THE RECORDS:
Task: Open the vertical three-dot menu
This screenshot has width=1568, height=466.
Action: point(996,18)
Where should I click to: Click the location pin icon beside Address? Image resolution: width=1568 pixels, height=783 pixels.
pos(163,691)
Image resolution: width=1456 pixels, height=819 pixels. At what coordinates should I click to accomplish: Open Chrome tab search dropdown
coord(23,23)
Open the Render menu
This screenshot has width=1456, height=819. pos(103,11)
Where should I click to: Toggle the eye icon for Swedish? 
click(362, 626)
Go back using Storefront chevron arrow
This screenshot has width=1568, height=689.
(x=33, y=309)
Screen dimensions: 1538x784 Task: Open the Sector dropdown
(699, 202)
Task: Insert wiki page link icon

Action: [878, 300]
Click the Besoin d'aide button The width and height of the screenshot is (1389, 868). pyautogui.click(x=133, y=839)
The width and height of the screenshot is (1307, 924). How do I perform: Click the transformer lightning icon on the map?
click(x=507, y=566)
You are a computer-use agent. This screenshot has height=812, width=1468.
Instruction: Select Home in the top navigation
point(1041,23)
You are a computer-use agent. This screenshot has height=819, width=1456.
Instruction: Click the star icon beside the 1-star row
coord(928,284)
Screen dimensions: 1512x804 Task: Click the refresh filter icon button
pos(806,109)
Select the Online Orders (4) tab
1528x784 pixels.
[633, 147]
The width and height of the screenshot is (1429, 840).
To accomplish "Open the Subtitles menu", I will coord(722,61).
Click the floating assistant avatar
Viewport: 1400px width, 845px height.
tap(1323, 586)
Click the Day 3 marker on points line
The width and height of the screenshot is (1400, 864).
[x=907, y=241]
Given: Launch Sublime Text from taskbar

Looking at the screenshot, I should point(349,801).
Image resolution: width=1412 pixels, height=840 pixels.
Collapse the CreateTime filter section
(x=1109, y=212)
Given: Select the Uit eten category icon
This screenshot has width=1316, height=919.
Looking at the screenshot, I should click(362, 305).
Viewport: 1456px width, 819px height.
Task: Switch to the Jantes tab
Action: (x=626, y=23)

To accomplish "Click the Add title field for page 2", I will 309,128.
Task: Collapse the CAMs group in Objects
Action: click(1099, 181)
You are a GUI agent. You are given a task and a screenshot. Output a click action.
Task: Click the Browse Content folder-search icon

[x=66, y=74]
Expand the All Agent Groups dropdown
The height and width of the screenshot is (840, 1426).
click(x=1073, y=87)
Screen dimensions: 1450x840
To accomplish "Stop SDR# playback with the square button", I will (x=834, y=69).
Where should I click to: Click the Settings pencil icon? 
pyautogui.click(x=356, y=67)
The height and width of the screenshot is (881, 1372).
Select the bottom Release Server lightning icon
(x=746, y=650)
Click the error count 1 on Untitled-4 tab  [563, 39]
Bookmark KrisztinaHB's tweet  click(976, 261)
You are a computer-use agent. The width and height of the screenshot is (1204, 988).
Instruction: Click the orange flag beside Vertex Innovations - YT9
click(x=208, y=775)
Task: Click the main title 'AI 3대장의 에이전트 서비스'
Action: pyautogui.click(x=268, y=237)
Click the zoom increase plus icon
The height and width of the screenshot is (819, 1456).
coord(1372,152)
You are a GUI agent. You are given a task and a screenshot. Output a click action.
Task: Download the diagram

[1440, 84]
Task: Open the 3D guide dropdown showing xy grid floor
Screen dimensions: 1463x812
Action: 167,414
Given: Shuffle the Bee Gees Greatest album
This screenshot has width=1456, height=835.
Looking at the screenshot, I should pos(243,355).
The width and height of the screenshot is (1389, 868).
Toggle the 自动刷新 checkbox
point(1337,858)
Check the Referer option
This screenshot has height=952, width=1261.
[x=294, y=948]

WORK TO BE COMPLETED: Exactly reproduce every line of the records.

SOLUTION BELOW:
Task: Open the vertical three-dot menu
This screenshot has width=1568, height=466.
Action: point(996,18)
Where should I click to: Click the location pin icon beside Address? Image resolution: width=1568 pixels, height=783 pixels.
pos(163,691)
Image resolution: width=1456 pixels, height=819 pixels. At what coordinates should I click to accomplish: Open Chrome tab search dropdown
coord(23,23)
Open the Render menu
This screenshot has width=1456, height=819. pos(103,11)
Where should I click to: Toggle the eye icon for Swedish? 
click(362, 626)
Go back using Storefront chevron arrow
This screenshot has width=1568, height=689.
(x=33, y=309)
Screen dimensions: 1538x784 Task: Open the Sector dropdown
(699, 202)
Task: Insert wiki page link icon

Action: [878, 300]
Click the Besoin d'aide button The width and height of the screenshot is (1389, 868). pyautogui.click(x=133, y=839)
The width and height of the screenshot is (1307, 924). How do I perform: Click the transformer lightning icon on the map?
click(x=507, y=566)
You are a computer-use agent. This screenshot has height=812, width=1468.
Instruction: Select Home in the top navigation
point(1041,23)
You are a computer-use agent. This screenshot has height=819, width=1456.
Instruction: Click the star icon beside the 1-star row
coord(928,284)
Screen dimensions: 1512x804 Task: Click the refresh filter icon button
pos(806,109)
Select the Online Orders (4) tab
1528x784 pixels.
[633, 147]
The width and height of the screenshot is (1429, 840).
To accomplish "Open the Subtitles menu", I will coord(722,61).
Click the floating assistant avatar
Viewport: 1400px width, 845px height.
tap(1323, 586)
Click the Day 3 marker on points line
The width and height of the screenshot is (1400, 864).
[x=907, y=241]
Given: Launch Sublime Text from taskbar

Looking at the screenshot, I should point(349,801).
Image resolution: width=1412 pixels, height=840 pixels.
Collapse the CreateTime filter section
(x=1109, y=212)
Given: Select the Uit eten category icon
This screenshot has width=1316, height=919.
Looking at the screenshot, I should click(362, 305).
Viewport: 1456px width, 819px height.
Task: Switch to the Jantes tab
Action: (x=626, y=23)

To accomplish "Click the Add title field for page 2", I will 309,128.
Task: Collapse the CAMs group in Objects
Action: click(1099, 181)
You are a GUI agent. You are given a task and a screenshot. Output a click action.
Task: Click the Browse Content folder-search icon

[x=66, y=74]
Expand the All Agent Groups dropdown
The height and width of the screenshot is (840, 1426).
click(x=1073, y=87)
Screen dimensions: 1450x840
To accomplish "Stop SDR# playback with the square button", I will (x=834, y=69).
Where should I click to: Click the Settings pencil icon? 
pyautogui.click(x=356, y=67)
The height and width of the screenshot is (881, 1372).
Select the bottom Release Server lightning icon
(x=746, y=650)
Click the error count 1 on Untitled-4 tab  [563, 39]
Bookmark KrisztinaHB's tweet  click(976, 261)
You are a computer-use agent. The width and height of the screenshot is (1204, 988).
Instruction: Click the orange flag beside Vertex Innovations - YT9
click(x=208, y=775)
Task: Click the main title 'AI 3대장의 에이전트 서비스'
Action: pyautogui.click(x=268, y=237)
Click the zoom increase plus icon
The height and width of the screenshot is (819, 1456).
coord(1372,152)
You are a GUI agent. You are given a task and a screenshot. Output a click action.
Task: Download the diagram

[1440, 84]
Task: Open the 3D guide dropdown showing xy grid floor
Screen dimensions: 1463x812
Action: 167,414
Given: Shuffle the Bee Gees Greatest album
This screenshot has width=1456, height=835.
Looking at the screenshot, I should pos(243,355).
The width and height of the screenshot is (1389, 868).
Toggle the 自动刷新 checkbox
point(1337,858)
Check the Referer option
This screenshot has height=952, width=1261.
[x=294, y=948]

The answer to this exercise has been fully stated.